IyaCare: An Integrated AI-IoT-Blockchain Platform for Maternal Health in Resource-Constrained Settings
Oche D. Ankeli, Marvin M. Ogore
TL;DR
IyáCare addresses the high maternal mortality in Sub-Saharan Africa by proposing an integrated AI-IoT-Blockchain platform tailored for resource-constrained settings. The authors present a six-layer architecture with offline-first design, validated by an 85.2% AI risk-prediction model and 99.8% blockchain data integrity in a proof-of-concept. The work demonstrates feasible interoperability between predictive analytics, continuous monitoring, and secure health records, with concrete workflows and latency targets for clinical use.
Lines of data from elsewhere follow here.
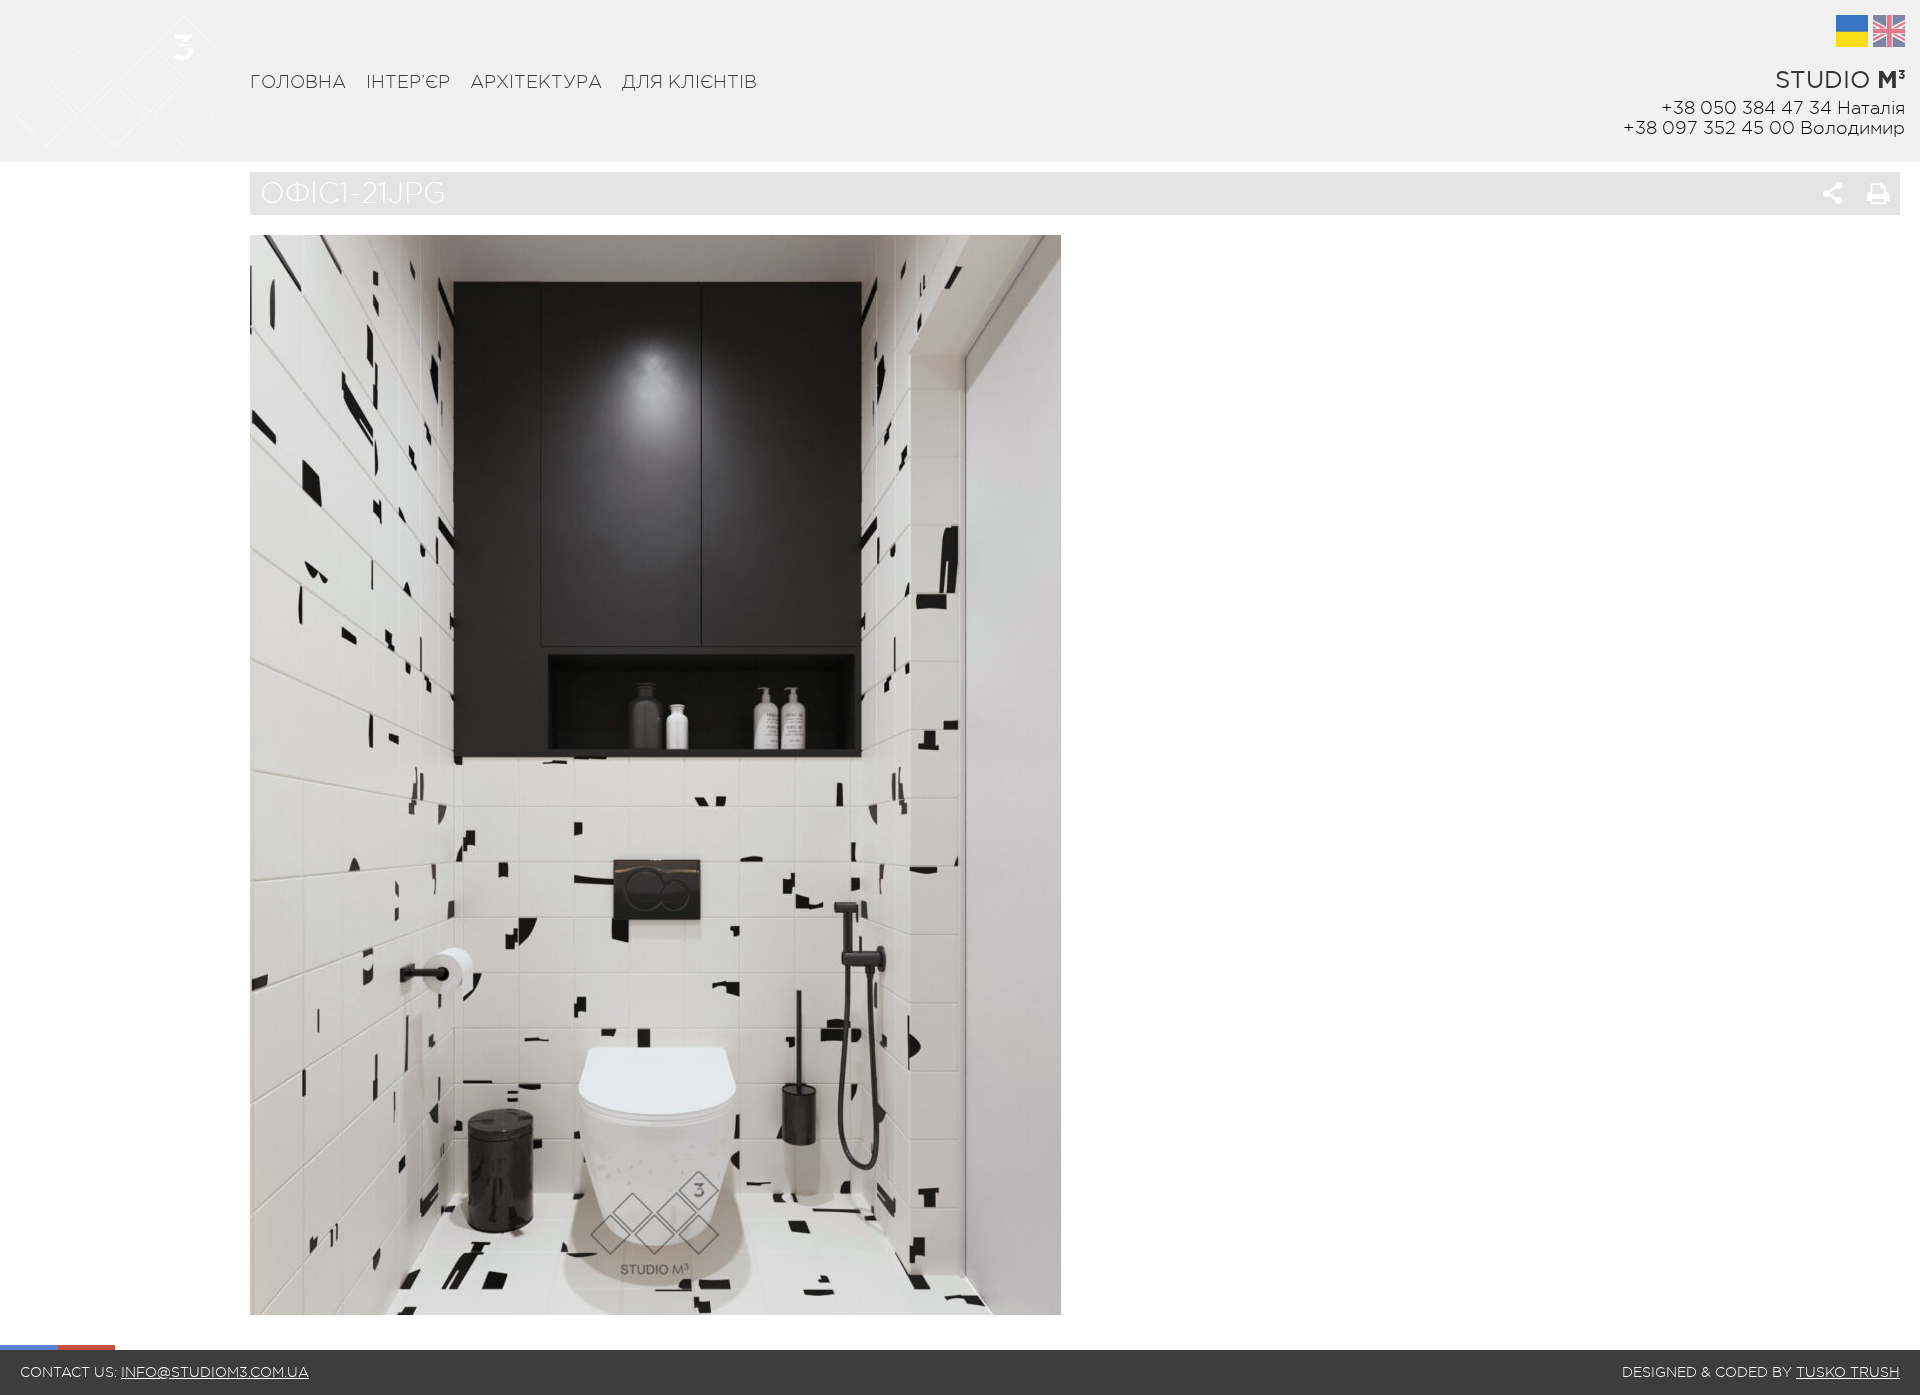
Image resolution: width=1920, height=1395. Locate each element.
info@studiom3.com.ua (215, 1372)
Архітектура (536, 82)
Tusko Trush (1848, 1372)
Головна (298, 82)
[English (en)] (1889, 31)
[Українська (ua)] (1852, 31)
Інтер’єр (408, 82)
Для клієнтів (689, 82)
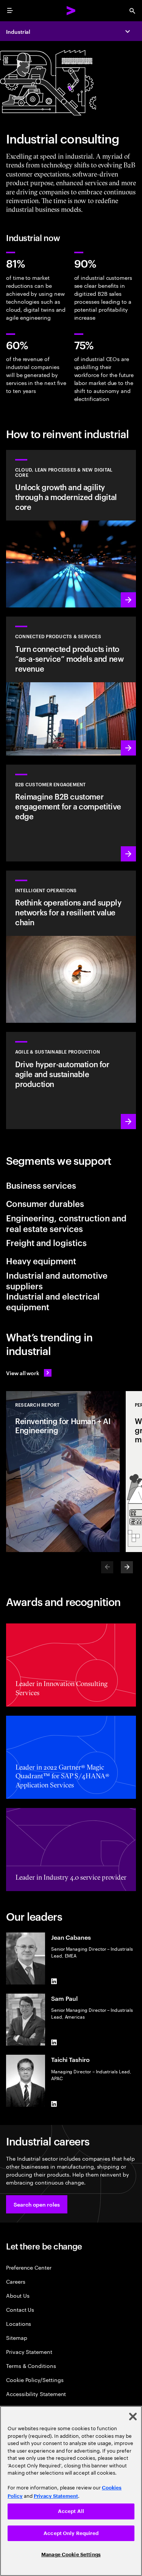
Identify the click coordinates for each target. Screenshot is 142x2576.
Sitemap (16, 2337)
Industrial (18, 31)
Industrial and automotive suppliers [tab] (57, 1280)
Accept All (71, 2511)
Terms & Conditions (31, 2365)
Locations (18, 2323)
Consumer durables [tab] (45, 1203)
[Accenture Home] (71, 11)
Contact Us (20, 2309)
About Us (17, 2295)
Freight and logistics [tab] (46, 1242)
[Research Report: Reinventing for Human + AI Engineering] (63, 1471)
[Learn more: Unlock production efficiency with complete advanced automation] (71, 1080)
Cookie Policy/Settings (34, 2380)
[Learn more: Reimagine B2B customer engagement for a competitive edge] (71, 813)
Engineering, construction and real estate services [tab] (66, 1223)
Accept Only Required (71, 2533)
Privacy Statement (29, 2351)
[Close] (133, 2416)
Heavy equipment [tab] (41, 1260)
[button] (36, 2204)
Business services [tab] (41, 1185)
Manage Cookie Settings (71, 2554)
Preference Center (28, 2267)
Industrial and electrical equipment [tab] (53, 1301)
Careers (15, 2281)
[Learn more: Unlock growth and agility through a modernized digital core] (71, 529)
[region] (71, 2491)
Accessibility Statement (36, 2394)
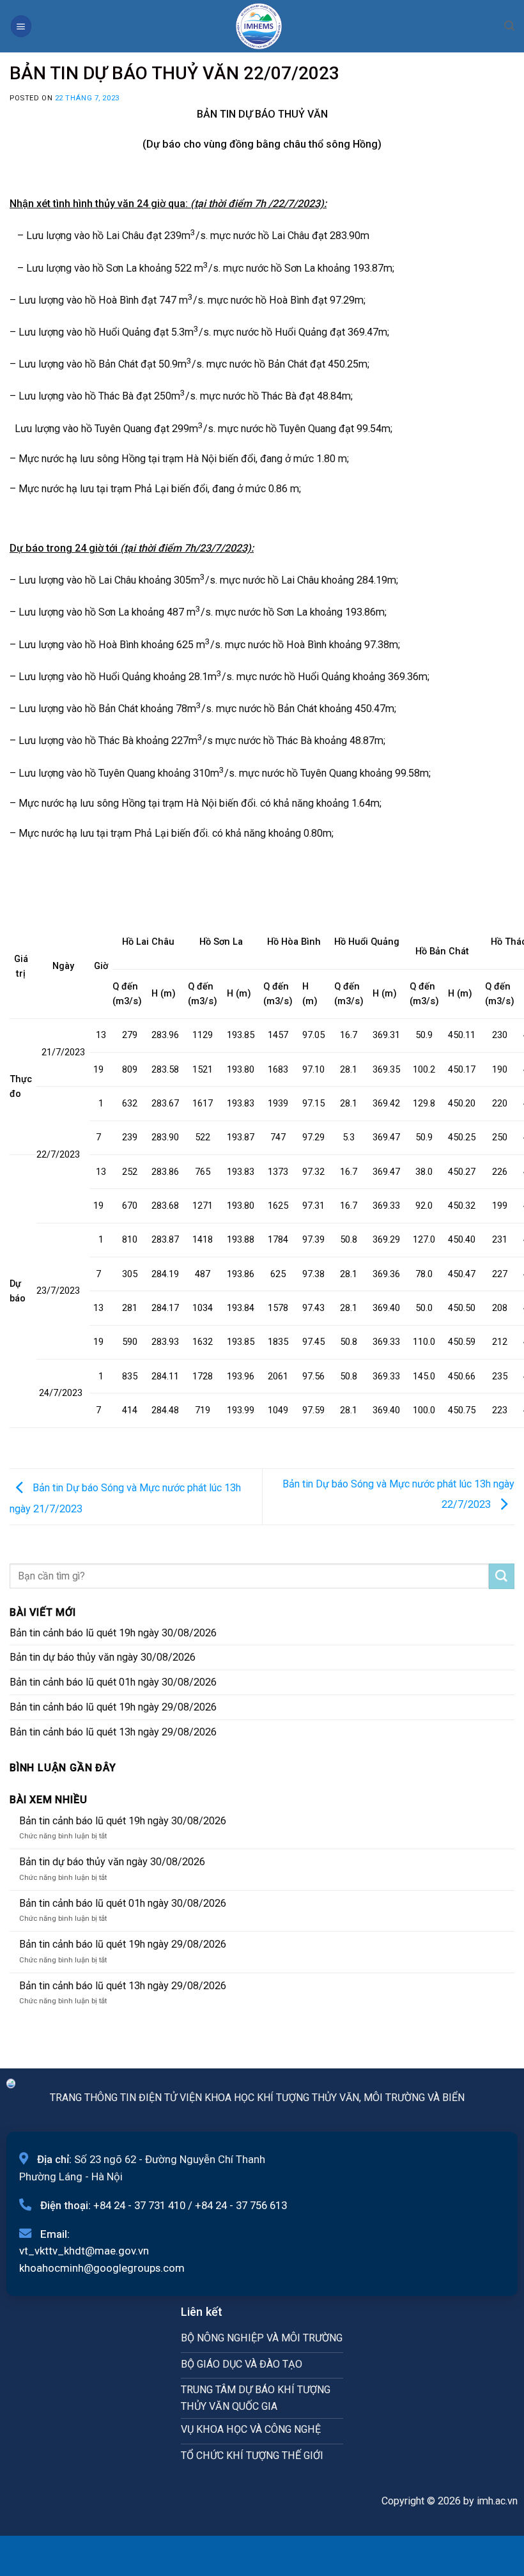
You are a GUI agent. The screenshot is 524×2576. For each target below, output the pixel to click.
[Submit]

Limitations include synthetic validation and simulated deployment, but the study provides a replicable architectural model and clear directions for real-world trials and regional data integration.
Abstract
Maternal mortality in Sub-Saharan Africa remains critically high, accounting for 70% of global deaths despite representing only 17% of the world population. Current digital health interventions typically deploy artificial intelligence (AI), Internet of Things (IoT), and blockchain technologies in isolation, missing synergistic opportunities for transformative healthcare delivery. This paper presents IyaCare, a proof-of-concept integrated platform that combines predictive risk assessment, continuous vital sign monitoring, and secure health records management specifically designed for resource-constrained settings. We developed a web-based system with Next.js frontend, Firebase backend, Ethereum blockchain architecture, and XGBoost AI models trained on maternal health datasets. Our feasibility study demonstrates 85.2% accuracy in high-risk pregnancy prediction and validates blockchain data integrity, with key innovations including offline-first functionality and SMS-based communication for community health workers. While limitations include reliance on synthetic validation data and simulated healthcare environments, results confirm the technical feasibility and potential impact of converged digital health solutions. This work contributes a replicable architectural model for integrated maternal health platforms in low-resource settings, advancing progress toward SDG 3.1 targets.